Occurance of Fact Values in SEC Filings
This Excel spreadsheet has a matrix of the SEC XBRL filers and certain concepts which I would expect to appear in an XBRL instance of a 10-Q or 10-K SEC filing. The spreadsheet is far from perfect, but it can help to see some things.
First, one error that I have in my spreadsheet is that I am looking for a specific period end date, in my case 2009-09-30, the ending date of the quarter. But there is a problem with this: filers don't all have fiscal year ends of December 31. The breakdown of my set of 403 filings is this from a query I created:
--12-31 345
--06-30 10
--12-26 9
--03-31 6
--05-31 6
--01-02 3
--01-03 3
--02-27 3
--07-03 3
--11-30 2
--12-27 2
--09-26 1
--09-27 1
--10-31 1
--01-01 1
--11-27 1
--04-02 1
--03-28 1
--12-25 1
--01-31 1
--12-28 1
--07-02 1
The strange looking fiscal year ends are 52/53 week year ends commonly used by retailers. This makes it harder to get data out of the filings because you cannot look up "all the third quater filings" as XBRL has no way to indicate "this is the third quarter. You have to figure that out.

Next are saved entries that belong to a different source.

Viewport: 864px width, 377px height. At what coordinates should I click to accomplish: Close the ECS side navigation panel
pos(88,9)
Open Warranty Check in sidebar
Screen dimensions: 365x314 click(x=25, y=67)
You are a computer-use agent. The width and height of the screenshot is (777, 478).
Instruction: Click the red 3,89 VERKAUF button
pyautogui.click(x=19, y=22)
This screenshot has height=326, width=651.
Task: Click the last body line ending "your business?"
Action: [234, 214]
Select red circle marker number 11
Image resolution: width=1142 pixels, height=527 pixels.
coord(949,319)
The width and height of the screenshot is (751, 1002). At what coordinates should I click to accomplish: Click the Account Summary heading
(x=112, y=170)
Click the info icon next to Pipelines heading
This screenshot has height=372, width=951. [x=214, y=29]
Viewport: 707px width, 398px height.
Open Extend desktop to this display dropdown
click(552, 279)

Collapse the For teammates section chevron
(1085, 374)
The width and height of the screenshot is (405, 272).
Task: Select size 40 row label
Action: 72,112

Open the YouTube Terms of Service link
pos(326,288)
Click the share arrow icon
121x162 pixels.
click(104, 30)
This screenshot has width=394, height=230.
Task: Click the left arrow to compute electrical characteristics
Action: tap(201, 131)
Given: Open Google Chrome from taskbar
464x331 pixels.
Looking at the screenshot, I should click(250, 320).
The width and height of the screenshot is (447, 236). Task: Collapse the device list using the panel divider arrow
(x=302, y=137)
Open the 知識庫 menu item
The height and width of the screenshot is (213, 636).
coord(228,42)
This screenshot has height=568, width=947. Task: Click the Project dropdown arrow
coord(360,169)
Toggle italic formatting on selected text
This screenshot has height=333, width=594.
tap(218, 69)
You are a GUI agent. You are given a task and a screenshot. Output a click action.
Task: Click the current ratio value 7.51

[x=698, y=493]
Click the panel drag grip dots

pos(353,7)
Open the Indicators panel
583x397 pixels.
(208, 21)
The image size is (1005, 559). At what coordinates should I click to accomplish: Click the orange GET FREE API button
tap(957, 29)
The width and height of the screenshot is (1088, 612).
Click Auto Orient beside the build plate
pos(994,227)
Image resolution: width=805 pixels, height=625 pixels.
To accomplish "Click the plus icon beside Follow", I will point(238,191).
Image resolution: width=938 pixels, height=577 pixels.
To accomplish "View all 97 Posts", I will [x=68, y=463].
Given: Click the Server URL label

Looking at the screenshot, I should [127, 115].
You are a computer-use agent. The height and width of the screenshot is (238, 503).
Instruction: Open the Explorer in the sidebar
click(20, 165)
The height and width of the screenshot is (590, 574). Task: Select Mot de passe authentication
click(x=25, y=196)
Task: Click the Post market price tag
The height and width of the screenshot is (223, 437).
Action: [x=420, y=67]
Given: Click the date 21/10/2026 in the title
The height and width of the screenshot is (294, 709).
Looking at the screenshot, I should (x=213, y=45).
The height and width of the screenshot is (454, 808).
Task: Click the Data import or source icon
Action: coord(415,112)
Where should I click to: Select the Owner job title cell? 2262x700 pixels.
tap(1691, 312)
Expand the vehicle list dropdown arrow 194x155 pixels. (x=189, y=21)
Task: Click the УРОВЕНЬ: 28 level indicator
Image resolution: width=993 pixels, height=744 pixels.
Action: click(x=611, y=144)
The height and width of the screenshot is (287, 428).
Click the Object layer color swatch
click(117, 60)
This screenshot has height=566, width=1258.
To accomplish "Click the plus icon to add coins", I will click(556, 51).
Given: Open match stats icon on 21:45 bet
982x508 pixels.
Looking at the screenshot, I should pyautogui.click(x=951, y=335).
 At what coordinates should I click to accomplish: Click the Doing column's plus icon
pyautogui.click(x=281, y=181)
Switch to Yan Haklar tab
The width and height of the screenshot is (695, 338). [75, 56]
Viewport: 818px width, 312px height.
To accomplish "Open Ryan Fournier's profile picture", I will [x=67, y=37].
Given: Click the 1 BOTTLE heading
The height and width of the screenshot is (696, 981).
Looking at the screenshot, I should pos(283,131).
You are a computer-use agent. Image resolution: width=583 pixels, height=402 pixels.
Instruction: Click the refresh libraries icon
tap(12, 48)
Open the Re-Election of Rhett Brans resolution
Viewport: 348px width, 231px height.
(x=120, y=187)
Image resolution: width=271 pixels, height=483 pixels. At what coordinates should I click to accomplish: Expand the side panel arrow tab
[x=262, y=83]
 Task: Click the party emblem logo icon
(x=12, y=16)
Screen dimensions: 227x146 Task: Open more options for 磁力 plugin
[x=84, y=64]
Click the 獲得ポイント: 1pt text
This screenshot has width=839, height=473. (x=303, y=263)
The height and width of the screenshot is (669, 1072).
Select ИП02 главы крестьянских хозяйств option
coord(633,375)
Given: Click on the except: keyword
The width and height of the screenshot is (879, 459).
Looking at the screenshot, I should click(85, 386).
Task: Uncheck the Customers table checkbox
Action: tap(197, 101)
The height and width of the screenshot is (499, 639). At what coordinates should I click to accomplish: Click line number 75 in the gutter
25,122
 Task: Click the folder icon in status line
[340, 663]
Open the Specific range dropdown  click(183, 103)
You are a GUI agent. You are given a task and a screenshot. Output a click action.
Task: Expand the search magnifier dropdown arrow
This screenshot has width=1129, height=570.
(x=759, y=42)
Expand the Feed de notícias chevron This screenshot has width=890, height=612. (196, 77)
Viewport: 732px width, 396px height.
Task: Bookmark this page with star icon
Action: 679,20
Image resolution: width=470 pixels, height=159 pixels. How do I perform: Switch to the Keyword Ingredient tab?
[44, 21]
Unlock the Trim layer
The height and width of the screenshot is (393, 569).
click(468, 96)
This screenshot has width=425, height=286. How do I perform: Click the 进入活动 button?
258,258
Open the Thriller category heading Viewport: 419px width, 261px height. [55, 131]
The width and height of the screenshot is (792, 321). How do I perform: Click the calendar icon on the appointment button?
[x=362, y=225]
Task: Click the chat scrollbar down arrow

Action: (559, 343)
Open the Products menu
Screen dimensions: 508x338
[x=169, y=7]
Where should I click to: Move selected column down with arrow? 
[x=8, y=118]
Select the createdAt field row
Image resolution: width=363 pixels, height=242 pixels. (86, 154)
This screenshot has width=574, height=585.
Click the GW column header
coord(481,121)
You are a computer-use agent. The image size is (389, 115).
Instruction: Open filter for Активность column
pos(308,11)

The other thing which mucks up the data is extensions created by filers and flexibility in the concepts being reported. For example, whereas about 375 filers reported cash as the concept "us-gaap:CashAndCashEquivalentsAtCarryingValue", the rest did not; they used some other concept for cash which is other than what the US GAAP Taxonomy uses.
Is that flexibility a good thing or a bad thing? Well, from my perspective, what I see is that if there is not enough consistency at the high levels of financial reporting, there will be either little hope for compatibility and/or a number of software vendors (such as data aggregators) serving as middlemen to sort the inconsistencies out using software programs. In my view, that would not be a good thing.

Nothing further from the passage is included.